▸ **Set task**
State how many lines of the listing below contain the string "icon". Give only the number.

### Records supplied

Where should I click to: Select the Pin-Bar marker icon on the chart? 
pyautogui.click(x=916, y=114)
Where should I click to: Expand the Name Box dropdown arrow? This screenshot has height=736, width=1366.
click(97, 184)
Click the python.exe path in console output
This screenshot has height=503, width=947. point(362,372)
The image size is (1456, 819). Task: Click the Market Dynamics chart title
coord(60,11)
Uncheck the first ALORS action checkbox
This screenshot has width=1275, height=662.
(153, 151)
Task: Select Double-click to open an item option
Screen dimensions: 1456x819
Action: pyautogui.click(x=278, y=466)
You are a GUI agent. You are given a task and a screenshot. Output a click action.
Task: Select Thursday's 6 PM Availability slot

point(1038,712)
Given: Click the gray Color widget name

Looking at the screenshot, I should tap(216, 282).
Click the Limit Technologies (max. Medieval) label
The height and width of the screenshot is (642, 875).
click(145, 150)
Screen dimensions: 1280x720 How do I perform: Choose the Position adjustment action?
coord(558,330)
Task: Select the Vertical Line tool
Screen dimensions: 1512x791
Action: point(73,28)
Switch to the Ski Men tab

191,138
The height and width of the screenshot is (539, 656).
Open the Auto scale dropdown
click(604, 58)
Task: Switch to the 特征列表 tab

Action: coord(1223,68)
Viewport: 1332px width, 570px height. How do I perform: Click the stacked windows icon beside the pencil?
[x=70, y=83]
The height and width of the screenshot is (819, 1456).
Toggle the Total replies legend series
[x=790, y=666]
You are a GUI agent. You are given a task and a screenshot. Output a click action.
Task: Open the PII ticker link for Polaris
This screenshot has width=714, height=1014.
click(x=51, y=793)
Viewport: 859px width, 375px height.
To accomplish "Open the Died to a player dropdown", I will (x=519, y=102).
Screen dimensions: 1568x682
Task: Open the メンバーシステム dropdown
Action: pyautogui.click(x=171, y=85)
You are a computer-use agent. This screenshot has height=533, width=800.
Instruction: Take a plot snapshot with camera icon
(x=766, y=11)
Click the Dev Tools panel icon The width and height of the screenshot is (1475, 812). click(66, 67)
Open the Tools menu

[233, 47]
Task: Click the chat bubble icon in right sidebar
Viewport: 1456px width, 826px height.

######

▸ **Worked solution**
5